>>
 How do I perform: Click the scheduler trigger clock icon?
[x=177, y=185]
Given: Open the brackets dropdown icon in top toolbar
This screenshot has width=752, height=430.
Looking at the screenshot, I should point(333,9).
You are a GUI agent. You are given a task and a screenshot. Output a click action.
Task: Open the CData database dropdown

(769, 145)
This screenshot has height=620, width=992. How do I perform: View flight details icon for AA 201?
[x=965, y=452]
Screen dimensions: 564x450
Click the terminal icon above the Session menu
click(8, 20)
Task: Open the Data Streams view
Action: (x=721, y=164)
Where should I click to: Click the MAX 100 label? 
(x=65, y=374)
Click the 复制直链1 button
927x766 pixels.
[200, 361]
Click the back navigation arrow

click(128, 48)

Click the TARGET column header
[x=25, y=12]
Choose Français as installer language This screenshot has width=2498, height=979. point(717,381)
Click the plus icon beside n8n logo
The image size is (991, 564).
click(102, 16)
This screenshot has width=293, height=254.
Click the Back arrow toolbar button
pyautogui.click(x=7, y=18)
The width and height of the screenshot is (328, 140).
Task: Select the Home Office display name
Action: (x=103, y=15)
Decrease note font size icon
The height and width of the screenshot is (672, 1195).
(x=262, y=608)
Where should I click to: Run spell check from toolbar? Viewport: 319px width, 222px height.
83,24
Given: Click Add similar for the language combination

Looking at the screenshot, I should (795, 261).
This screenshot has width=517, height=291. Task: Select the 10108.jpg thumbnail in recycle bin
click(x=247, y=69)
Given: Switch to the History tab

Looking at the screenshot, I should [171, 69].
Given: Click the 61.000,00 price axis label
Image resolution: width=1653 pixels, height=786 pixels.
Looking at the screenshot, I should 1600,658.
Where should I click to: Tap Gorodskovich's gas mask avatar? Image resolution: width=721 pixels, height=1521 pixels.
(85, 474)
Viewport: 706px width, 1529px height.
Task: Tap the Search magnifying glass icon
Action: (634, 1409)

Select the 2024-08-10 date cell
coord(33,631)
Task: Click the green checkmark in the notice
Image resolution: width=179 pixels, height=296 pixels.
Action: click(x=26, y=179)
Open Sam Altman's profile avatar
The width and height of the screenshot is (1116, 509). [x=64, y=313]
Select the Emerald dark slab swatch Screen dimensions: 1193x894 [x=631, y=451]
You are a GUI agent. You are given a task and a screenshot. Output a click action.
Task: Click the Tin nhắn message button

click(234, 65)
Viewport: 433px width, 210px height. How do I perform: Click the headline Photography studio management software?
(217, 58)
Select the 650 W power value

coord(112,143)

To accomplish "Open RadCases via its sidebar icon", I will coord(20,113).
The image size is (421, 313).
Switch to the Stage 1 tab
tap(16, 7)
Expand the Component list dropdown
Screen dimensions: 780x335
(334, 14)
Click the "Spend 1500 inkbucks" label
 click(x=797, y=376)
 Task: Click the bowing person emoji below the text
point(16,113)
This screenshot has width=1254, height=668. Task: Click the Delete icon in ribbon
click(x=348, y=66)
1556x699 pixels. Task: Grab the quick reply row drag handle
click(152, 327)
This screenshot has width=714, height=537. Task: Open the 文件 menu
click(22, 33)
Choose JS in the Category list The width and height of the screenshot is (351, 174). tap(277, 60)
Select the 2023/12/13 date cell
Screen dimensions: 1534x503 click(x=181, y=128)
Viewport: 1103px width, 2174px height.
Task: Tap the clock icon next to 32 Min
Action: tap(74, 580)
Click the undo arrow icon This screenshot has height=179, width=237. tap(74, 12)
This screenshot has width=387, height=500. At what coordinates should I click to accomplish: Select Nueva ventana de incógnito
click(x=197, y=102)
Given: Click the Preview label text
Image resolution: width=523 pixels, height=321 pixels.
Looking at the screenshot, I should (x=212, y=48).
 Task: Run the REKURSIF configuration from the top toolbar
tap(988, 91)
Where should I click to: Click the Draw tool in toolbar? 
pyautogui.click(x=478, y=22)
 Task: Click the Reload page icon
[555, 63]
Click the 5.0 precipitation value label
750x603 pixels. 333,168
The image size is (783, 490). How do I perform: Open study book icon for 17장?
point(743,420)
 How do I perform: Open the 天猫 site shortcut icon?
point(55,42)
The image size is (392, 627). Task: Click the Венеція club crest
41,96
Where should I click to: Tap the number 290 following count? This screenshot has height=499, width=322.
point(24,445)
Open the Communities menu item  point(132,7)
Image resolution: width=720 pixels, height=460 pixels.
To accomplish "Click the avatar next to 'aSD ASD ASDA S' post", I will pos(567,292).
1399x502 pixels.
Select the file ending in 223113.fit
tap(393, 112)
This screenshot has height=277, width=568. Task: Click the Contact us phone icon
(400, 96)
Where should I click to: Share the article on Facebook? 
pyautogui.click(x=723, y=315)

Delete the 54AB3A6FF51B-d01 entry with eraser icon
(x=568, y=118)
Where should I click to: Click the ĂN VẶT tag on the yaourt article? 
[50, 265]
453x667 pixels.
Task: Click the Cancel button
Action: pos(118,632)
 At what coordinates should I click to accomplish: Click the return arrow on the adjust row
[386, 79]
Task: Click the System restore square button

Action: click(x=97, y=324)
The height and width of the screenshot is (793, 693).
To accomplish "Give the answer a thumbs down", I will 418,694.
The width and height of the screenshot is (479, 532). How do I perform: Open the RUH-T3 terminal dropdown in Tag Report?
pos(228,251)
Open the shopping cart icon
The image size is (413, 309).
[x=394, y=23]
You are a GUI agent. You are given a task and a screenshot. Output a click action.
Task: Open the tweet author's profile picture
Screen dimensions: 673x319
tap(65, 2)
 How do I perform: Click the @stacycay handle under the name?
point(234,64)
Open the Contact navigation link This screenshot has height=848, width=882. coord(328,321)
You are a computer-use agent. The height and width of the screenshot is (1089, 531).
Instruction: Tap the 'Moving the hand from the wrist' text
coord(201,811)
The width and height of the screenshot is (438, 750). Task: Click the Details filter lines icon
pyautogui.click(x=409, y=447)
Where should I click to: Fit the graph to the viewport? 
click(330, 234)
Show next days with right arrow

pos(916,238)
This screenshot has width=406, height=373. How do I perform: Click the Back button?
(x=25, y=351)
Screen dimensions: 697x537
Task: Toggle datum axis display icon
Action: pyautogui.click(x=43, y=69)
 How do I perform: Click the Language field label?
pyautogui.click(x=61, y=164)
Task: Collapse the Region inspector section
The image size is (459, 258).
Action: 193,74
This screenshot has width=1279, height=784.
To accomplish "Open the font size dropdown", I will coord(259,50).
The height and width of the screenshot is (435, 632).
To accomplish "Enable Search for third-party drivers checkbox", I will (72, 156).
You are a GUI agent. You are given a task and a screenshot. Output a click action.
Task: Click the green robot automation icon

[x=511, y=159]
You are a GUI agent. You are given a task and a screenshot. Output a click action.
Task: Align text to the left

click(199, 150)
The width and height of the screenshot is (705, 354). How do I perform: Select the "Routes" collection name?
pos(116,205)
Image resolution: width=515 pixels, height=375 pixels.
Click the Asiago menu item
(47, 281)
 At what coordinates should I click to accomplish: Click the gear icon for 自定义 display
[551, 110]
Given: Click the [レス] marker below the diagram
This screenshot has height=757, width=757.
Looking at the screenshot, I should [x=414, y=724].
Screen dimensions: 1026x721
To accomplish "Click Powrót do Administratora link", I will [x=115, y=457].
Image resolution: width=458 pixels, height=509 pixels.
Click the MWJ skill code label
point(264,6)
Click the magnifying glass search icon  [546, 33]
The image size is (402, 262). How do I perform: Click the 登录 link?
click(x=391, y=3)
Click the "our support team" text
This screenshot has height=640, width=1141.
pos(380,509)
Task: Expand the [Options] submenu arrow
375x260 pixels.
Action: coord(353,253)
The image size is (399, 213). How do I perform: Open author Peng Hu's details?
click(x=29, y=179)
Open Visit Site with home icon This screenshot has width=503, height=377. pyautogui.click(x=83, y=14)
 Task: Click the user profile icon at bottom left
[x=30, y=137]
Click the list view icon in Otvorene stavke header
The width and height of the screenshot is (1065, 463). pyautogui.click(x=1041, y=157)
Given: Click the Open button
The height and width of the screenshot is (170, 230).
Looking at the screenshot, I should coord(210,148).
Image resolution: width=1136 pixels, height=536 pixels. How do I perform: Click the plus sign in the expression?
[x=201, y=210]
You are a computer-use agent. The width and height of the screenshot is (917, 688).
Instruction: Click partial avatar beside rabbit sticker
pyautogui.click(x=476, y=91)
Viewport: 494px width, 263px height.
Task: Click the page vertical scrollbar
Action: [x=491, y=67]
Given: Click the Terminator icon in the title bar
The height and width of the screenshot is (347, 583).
<<
In the material above, tally the lines that include the word "Choose" and give only that figure.

Answer for this exercise:
2